= 2 Puerto Ricans, a Blackman and a Dominican =

American house music group

2 Puerto Ricans, a Blackman and a Dominican was a short-lived house music group featuring David Morales and Robert Clivillés (Puerto Ricans), David Cole (Black), and Chep Nuñez (Dominican). In 1987, they scored a hit in dance clubs with their debut song, "Do It Properly"—their only release on Grooveline Records. The track was inspired by Cole and Bruce Forest's DJ sets at the New York City club "Better Days", where Cole, Clivillés, and Morales all performed in the late 1980s (Clivillés and Morales as DJ and Cole as keyboardist). The single was released in the United Kingdom on London Records. It entered the UK singles chart on June 13, 1987, and reached a peak of no. 47, remaining on the chart for four weeks.

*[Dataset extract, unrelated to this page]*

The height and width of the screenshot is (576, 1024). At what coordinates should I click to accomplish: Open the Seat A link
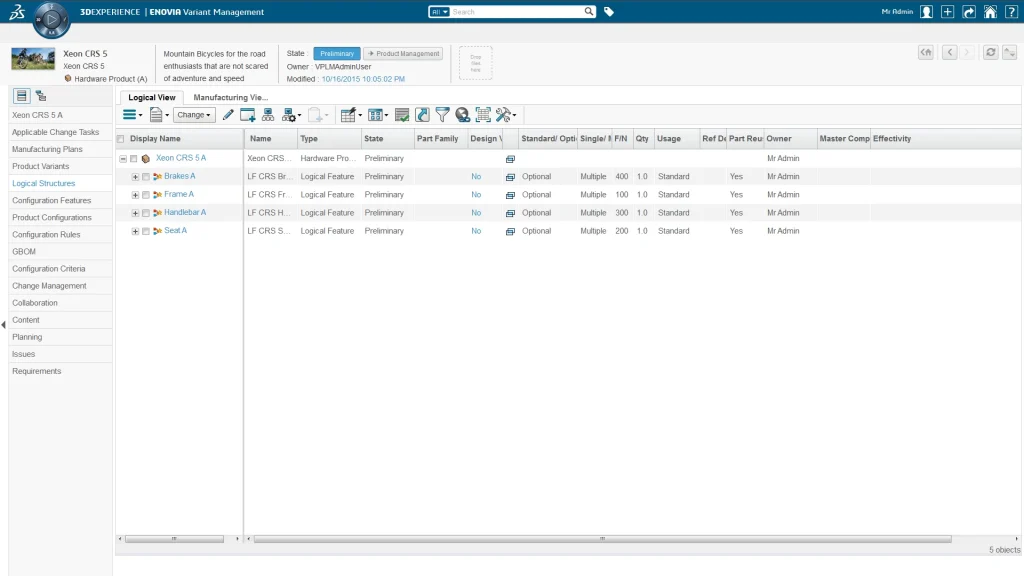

In 1988, Clivillés and Cole recorded a sequel song, "So Many Ways (Do It Properly Part II)", with the Brat Pack, on Vendetta/A&M Records. "Do It Properly" was also covered in 1999 by the dance music project the Collaboration, with Deborah Cooper on vocals. Cooper went on to work with another Clivillés and Cole project, C+C Music Factory.

In 1989, the group released a third song, "Scandalous", on Capitol Records in the US and Syncopate Records in the UK. Later in 1989, Clivillés and Cole launched C+C Music Factory. Morales and Clivillés both had successful solo careers in the 1990s, Nuñez died in 1990, and Cole died in 1995.